Even when I'm fully engrossed in a truly absorbing children's book and am right there with the child main character, I don't feel like a child myself.  I'm an engaged reader who happens to be an adult, with all the life experiences and (sometimes more importantly) book experiences that I've accumulated.  The fact that I've read thousands - and reviewed hundreds - of children's books means that I can never read "like a child" again.

Which is fine with me.  I'm as addicted an adult reader as I was a child reader; if anything, I'm getting more pleasure from reading than ever.

Yet many of us adult readers care deeply about the experience that a child reader is having with a book.  We librarians, writers, publishers, teachers, and parents want kids to enjoy reading for many reasons.  And so at the heart of much of our endless reviewing, discussing, blogging, and critiquing is the question "will a child like this book?"  But not always.  Sometimes we're just having the discussion as adult readers who happen to truly enjoy this type of literature.

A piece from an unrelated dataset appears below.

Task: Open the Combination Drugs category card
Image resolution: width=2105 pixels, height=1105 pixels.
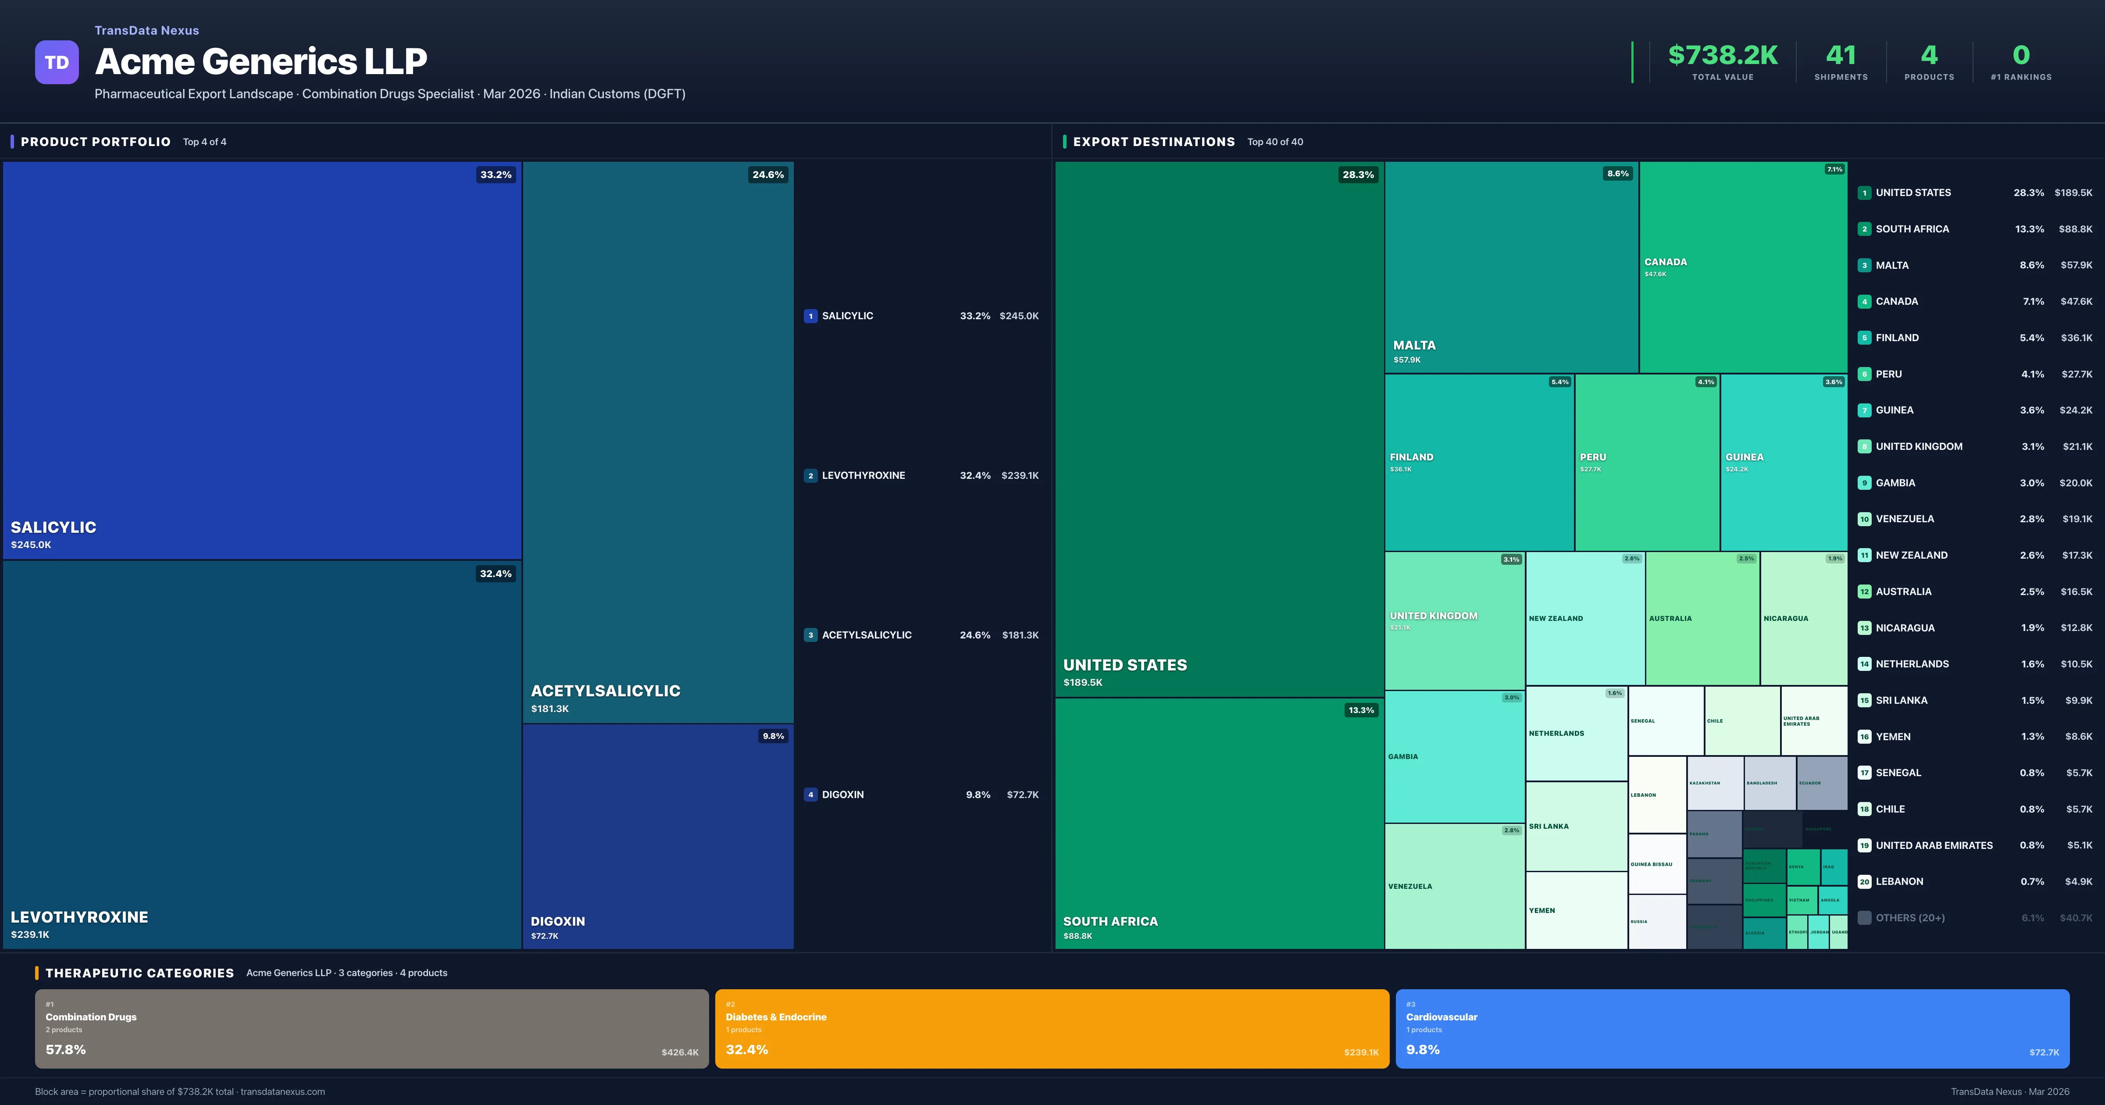Action: 371,1028
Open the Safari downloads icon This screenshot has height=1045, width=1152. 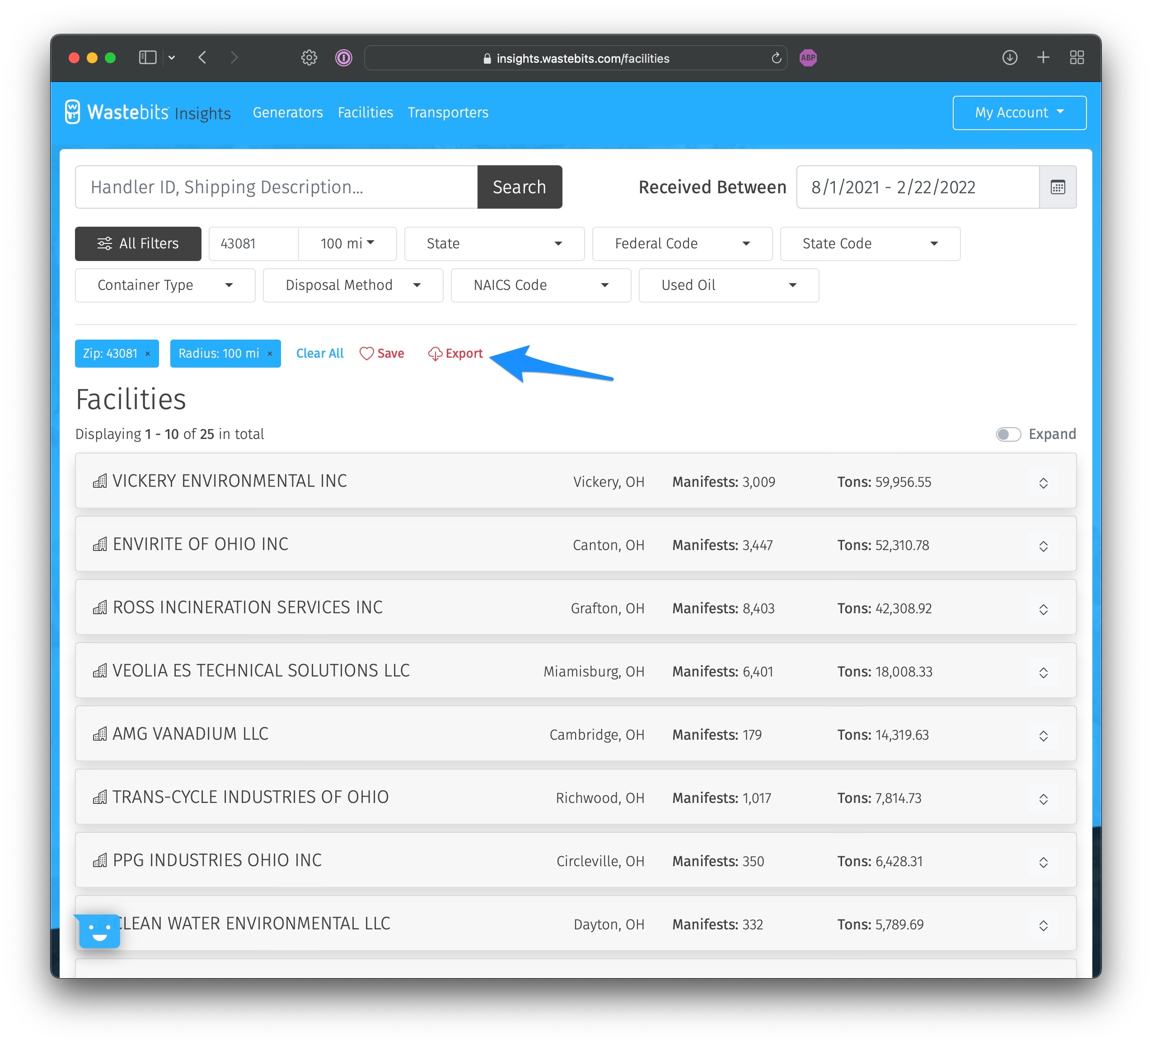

What is it that draws some grown-ups to children's literature?  That's a subject for another post - or an entire book or three.  As for me, it's in small part because I loved my books fiercely as a child and never grew out of it.  But mostly it's because I love a damn good book, and children's books happen to be some of the best books in existence.

1 comment:

  1. It's complicated. Like you, I was an avid child reader. Now I'm an avid adult reader of many genres, including children's literature. Like you, I find that children's books are some of the most satisfying works of literature being written today. But there is another dimension to my fascination with children's books. I am an advocate for children and believe with all my heart and mind that their lives are enriched by exposure to the best books we can put in their hands. So I am also concerned about the ways we caring adults -- librarians, aunts and uncles, parents, grandparents, teachers -- connect kids of all ages with books and about children's responses to those books.